> What to work on:
Copy the lines below verbatim, but only from the line containing "This screenshot has width=980, height=465." through the end of the data.

> Stored data entries:
★ ★ ★ ★ ★ ★ ★

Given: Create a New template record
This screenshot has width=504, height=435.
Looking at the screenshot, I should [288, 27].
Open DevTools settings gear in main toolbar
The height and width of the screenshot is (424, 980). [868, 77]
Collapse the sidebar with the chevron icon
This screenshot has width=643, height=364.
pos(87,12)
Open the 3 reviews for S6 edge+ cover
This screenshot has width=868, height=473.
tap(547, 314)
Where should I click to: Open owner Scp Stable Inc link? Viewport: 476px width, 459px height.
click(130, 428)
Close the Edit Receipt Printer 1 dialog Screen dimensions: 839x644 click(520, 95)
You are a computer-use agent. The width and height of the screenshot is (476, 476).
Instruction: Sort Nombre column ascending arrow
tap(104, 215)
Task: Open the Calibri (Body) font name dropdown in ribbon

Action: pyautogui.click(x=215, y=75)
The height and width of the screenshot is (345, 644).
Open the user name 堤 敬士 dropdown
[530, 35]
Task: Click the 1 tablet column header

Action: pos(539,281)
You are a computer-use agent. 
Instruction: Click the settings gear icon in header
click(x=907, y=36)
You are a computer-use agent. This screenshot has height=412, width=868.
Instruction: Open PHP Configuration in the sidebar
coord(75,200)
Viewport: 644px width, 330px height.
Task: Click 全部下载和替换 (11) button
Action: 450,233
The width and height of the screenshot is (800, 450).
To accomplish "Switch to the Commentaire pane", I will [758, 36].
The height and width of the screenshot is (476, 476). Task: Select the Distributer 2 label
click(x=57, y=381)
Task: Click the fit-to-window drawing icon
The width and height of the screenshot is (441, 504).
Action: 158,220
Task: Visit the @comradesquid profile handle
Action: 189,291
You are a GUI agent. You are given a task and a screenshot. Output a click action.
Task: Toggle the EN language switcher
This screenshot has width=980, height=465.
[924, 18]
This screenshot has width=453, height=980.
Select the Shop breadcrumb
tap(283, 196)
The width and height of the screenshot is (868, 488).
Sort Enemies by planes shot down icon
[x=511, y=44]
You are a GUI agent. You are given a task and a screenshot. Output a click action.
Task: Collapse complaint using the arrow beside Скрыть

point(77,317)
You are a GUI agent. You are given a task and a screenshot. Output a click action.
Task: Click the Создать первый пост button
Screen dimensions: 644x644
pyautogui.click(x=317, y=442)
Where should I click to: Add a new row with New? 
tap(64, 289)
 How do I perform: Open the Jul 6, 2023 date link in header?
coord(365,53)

★ ★ ★ ★ ★ ★ ★

> Solution to this exercise:
This screenshot has width=980, height=465.
[924, 18]
This screenshot has width=453, height=980.
Select the Shop breadcrumb
tap(283, 196)
The width and height of the screenshot is (868, 488).
Sort Enemies by planes shot down icon
[x=511, y=44]
You are a GUI agent. You are given a task and a screenshot. Output a click action.
Task: Collapse complaint using the arrow beside Скрыть

point(77,317)
You are a GUI agent. You are given a task and a screenshot. Output a click action.
Task: Click the Создать первый пост button
Screen dimensions: 644x644
pyautogui.click(x=317, y=442)
Where should I click to: Add a new row with New? 
tap(64, 289)
 How do I perform: Open the Jul 6, 2023 date link in header?
coord(365,53)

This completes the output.